Son los sentimientos de Roy cuando encuentra a su padre en una órbita bajo los anillos de Saturno. Solo, aquejado de cataratas, enloquecido por la soledad y la frustración, parece un fantasma entre fantasmas que reniega de su hijo y de su pasado familiar en la Tierra. Su vida es su trabajo, y todo lo demás pierde foco ante su mirada (azul) cada vez más lechosa. No desea volver, no quiere cariño ni comprensión. Solo aspira al olvido y a la inmortalidad, el alfa y el omega irreconciliables de la existencia humana. Pero Roy ya no es un ángel vengador, como su padre. Su viaje lo ha convertido en alguien que desea vivir y amar; arriesgarse, en definitiva, a sentir, compartir alegrías y tristezas. La parábola de Gray, llegada a este punto, no se inclina por la tradicional muerte del padre, sino por la superación de la figura paternal a través de la aceptación de uno mismo. Aquel a quien deseamos parecernos tiene su propia vida, y no se trata tanto de seguirla como de entenderla y respetarla, aun en sus contradicciones. Por eso Roy acepta la marcha definitiva de su progenitor. La ausencia de éste reafirma la presencia de aquél. Hay vida en la muerte.

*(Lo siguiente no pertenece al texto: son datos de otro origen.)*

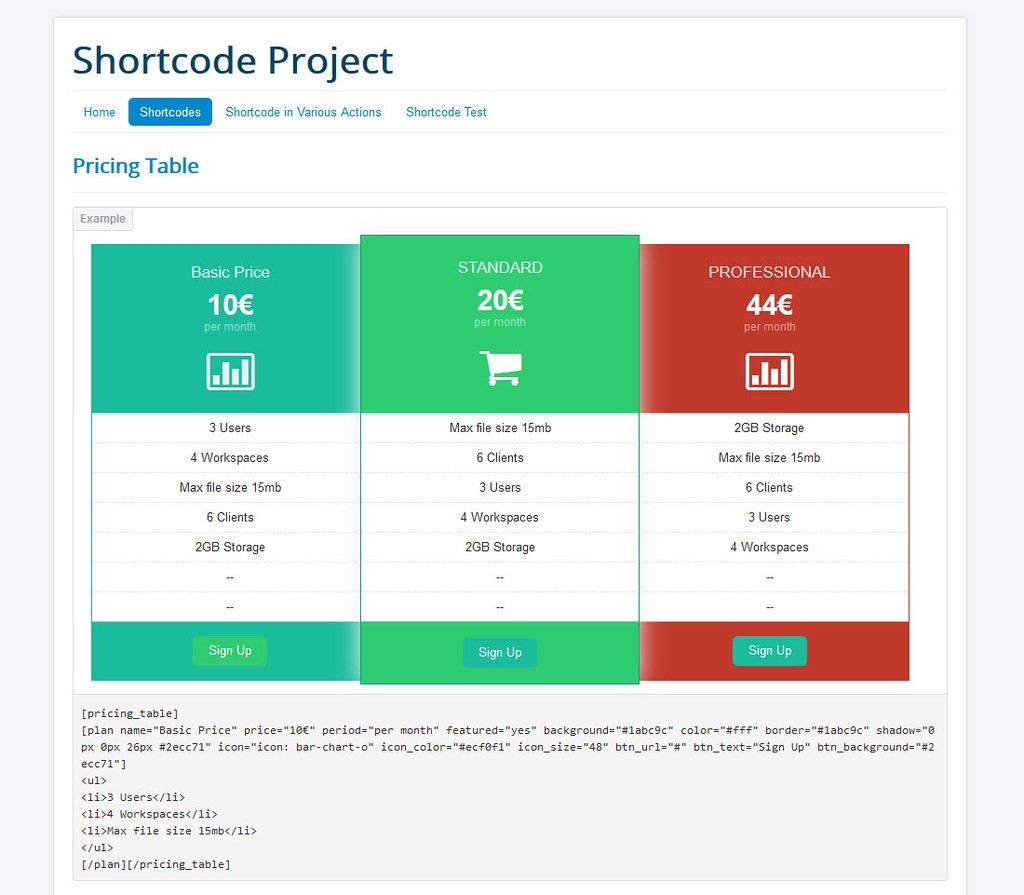Click the Shortcode Project site title
This screenshot has width=1024, height=895.
coord(232,60)
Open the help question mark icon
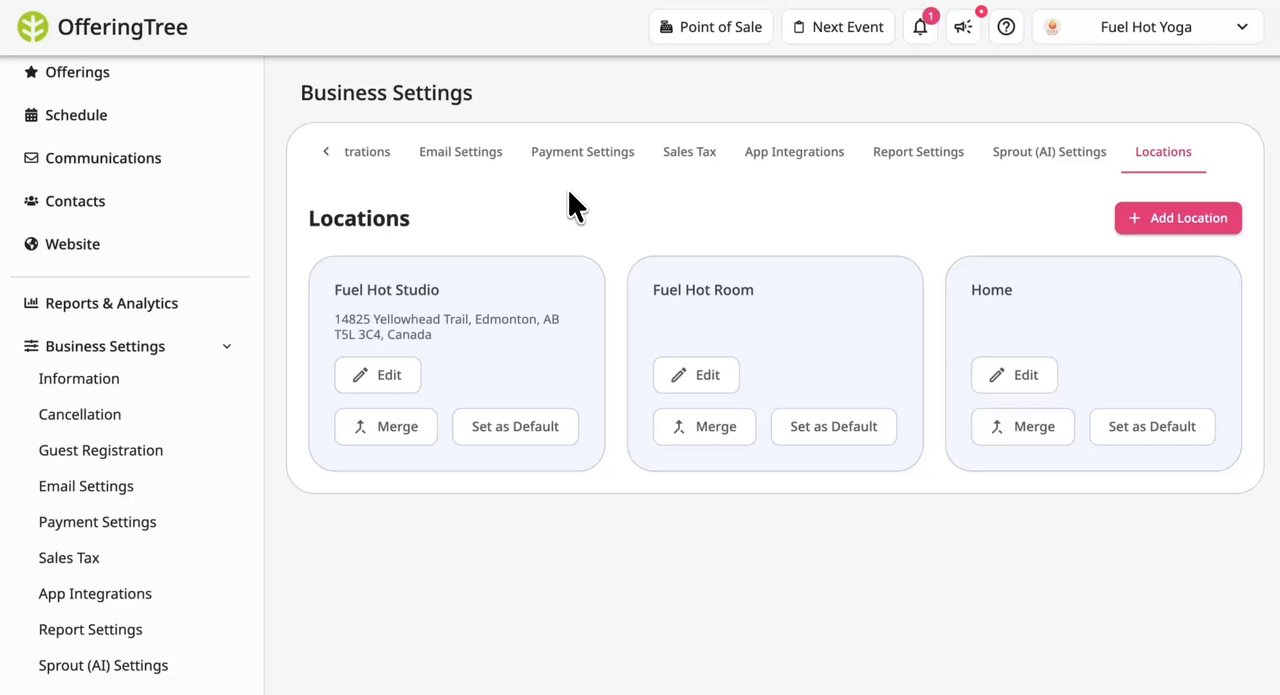 coord(1006,27)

En todo momento el azul de Saturno atraviesa las imágenes a través de superficies reflectantes y translúcidas, dando forma a un juego maravilloso de brillos, reflejos y texturas que simbolizan la transformación última de Roy en un ser de luz. Como el bebé cósmico de 2001: Una odisea en el espacio, Roy renace en una explosión de luz cegadora que le lleva de nuevo a la Tierra. Empieza ahora un nuevo viaje más excitante y peligroso que su camino hacia las estrellas: la vida. Porque acaso esa sea la aventura más emocionante de todas, la que tiene lugar delante de nuestros ojos y nos empeñamos en ignorar. Es valiente por parte de Gray apostar por la vida –confianza, amor y entrega– en un momento de descreimiento general, hipocresía, doble moral y vaguedad ética. Cuando parece que nada importa o todo importa muy poco, el director se presenta como un romántico incurable que quiere reír y llorar en lugar de ocultarse tras una máscara.

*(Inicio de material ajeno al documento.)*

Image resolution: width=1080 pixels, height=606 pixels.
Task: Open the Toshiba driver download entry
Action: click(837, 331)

La última escena de Ad Astra es un prodigio visual que expresa de una manera muy hermosa esta idea. Roy espera a Eve en una cafetería. Parece llover, quizá hace frío, y la luz mece las emociones entre grises, rojos y azules. Entonces llega ella, la vida, su vida, al principio desenfocada, poco a poco más nítida a medida que se acerca a Roy. Se sonríen, y cuando sus miradas se encuentran, el plano de él y el de ella se funden un uno solo totalmente enfocado. Se han encontrado. Y el universo ya no importa.